§ Directions for this task: Return only these lines: the one that contains "Task: Select the" and every line after it through the end of the listing, exactly, without pictures.

§ Record extracts:
"""
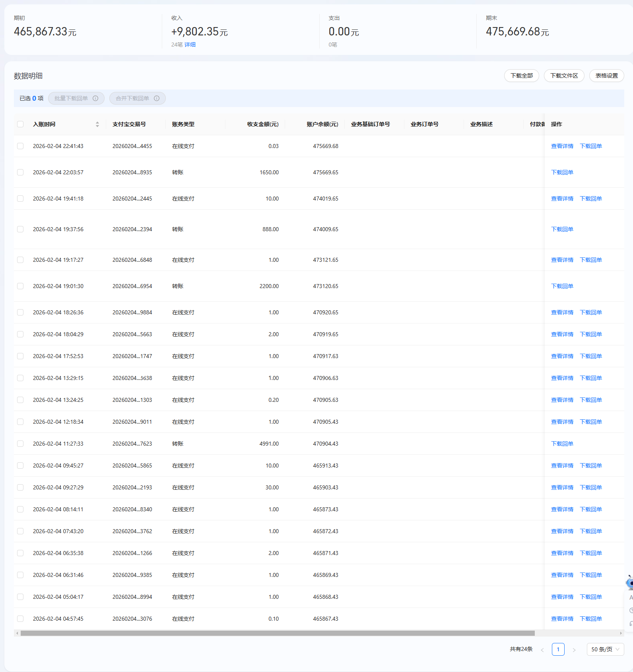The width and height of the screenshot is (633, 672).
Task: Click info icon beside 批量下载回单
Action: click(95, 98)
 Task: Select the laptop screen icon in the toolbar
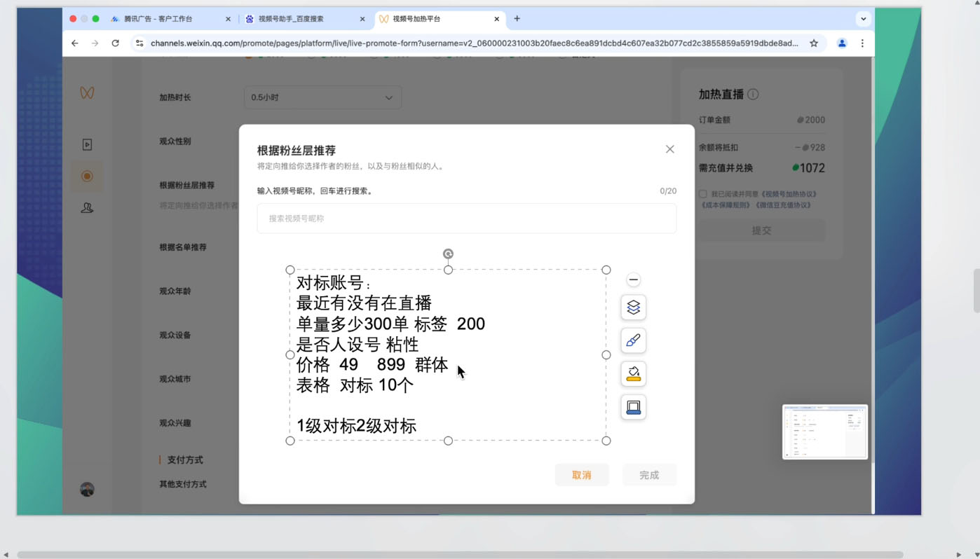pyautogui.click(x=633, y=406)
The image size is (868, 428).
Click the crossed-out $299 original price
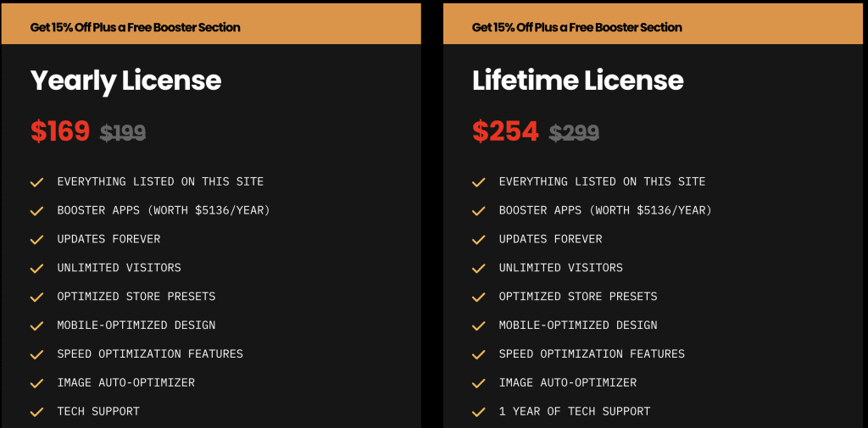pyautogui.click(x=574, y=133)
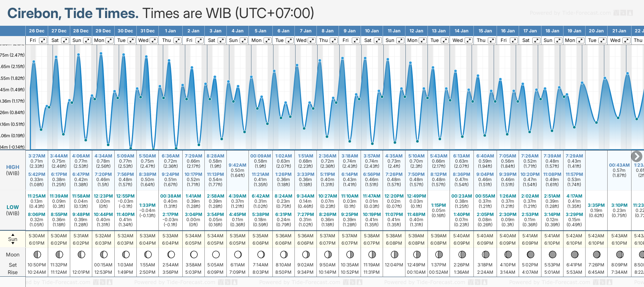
"""
§ Exercise result:
 Task: Select the laptop screen icon in the toolbar
pyautogui.click(x=633, y=406)
The image size is (868, 428).
Click the crossed-out $299 original price
pyautogui.click(x=574, y=133)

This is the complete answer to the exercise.